■ **EXCERPT**
────────

MK: All of those things need to happen to keep your balance.  They’re contractions of the muscles, and they will be exerting force in certain directions.  That force is strength.  It doesn’t necessarily relate to having maximal power.  It’s not what you need but there is a baseline for the various things you want to do, that you need to have.  Or else you simply cannot execute the movement or balance that you want to do.  I think it’s important to speak about it in the relevant sense, and not have this strength v technique/flexibility, or what not dichotomy.

It isn’t a dichotomy.  Strength is a parameter that always influences what you do in these things.  There are ways to mitigate how much of that absolute power you need in certain situations.

Another reason for strength being usually misunderstood – if you look at the broader cultural sense, how we tend to associate with strength, if it’s about physical strength, what easily comes into my own mind if I think shallowly is a big bodybuilder dude with huge muscles.  That equals strength.  Big barbell.  Because you’re strong you’re automatically stiff, huge and clumsy.

These don’t have anything to do with each other.  People who do bodybuilding lift the weights and get strong, to become enormously massive like they do.  People who do strongman do it for a different point.  They want to get as massive and strong as possible, but the amount of muscle mass is not necessarily the same focus.  And so on.

EL: As an interesting aside.  I remember seeing studies on which humans have the most body muscle.  The ones who were topping it out were actually Sumo wrestlers.  They had proportionately more fat, but not as much as you might think.  I think the figure quoted for them was 4lbs of muscles per inch as the goal, and sumos set this figure.

They counted strongmen, bodybuilders, steroid users, the lot.  Sumos were all actually, they couldn’t get data, but apparently natural.  They were getting the 4lbs of muscle per inch – height, not girth.

Hand balancers, I suppose we just train to get jacked forearms.

MK: On the other side of the coin with stuff like hand balancing, you see all these children doing insane things.  You see this tiny teenage girl who can stay on her hands for an hour, and so on.  There’s no visible defined huge muscles like the conventional view of strength would have.

────────

■ **INFORMATION SUPPLIED**
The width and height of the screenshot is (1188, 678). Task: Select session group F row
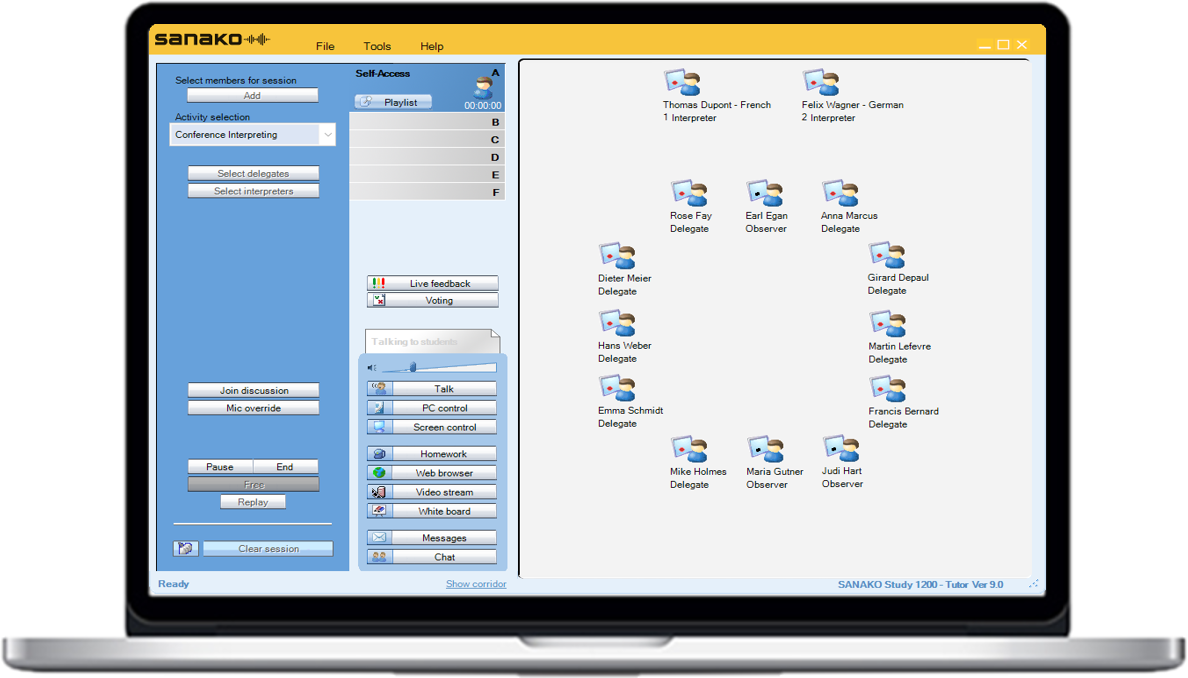(427, 192)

────────

■ **COMPLETE THE FOLLOWING**
[A] In the interview on strength, rewrite the paragraph beginning "These don't have anything to do with each other" as a short bulleted list that keeps its main facts.
[B] Reproduce the interview on strength verbatim, starting at "It isn’t a dichotomy.  Strength" and ending at "in certain situations.".
[C] Write the next part of the interview on strength, starting after its final line.

■ **ANSWERS FOR THE TASKS**
[A]
- Strength is not the same thing as being huge, stiff and clumsy.
- Bodybuilders lift weights and become strong so that they can grow enormously massive.
- Strongmen train for a different purpose: to be as massive and strong as possible. For them, muscle mass is not necessarily the same focus.

[B]
It isn’t a dichotomy.  Strength is a parameter that always influences what you do in these things.  There are ways to mitigate how much of that absolute power you need in certain situations.

[C]
Oh yeah, but she doesn’t have massive muscles, so it can’t take a lot of strength.  I remember a guy coming to me who said exactly that, when I was doing some really hard lower down to crocodile on one arm.  He insisted it wasn’t strength.  He said, I see all these Chinese tiny girls doing it, there’s no problem.

Yeah but they are 8.  They have been trained since they were a few years old.  Body mass has an enormous amount of say in this.  Of course they are also among the most flexible people in the world, so they can mitigate a lot of the absolute power needed for a certain thing.  On average you will find smaller people who more easily excel towards higher levels of calisthenic based things.

EL: Speaking of small and flexible, I would like to shout out Stephanie Millinger.  She recently done 402 stalder presses.  We can debate the technique, I don’t care.  It’s just obviously an insane feat of endurance as well as strength as well as flexibility.  This is where it all comes together.  You can output all that work in that time, at the same time, once you get to rep 100, things aren’t pretty but you’re still doing them.

Then you cue up all the people on Handstands Anonymous who say it’s ‘more impressive’ when you see a big guy do 2 of them.  What are you talking about?  I too like to watch my mother sprint 100m instead of Usain Bolt.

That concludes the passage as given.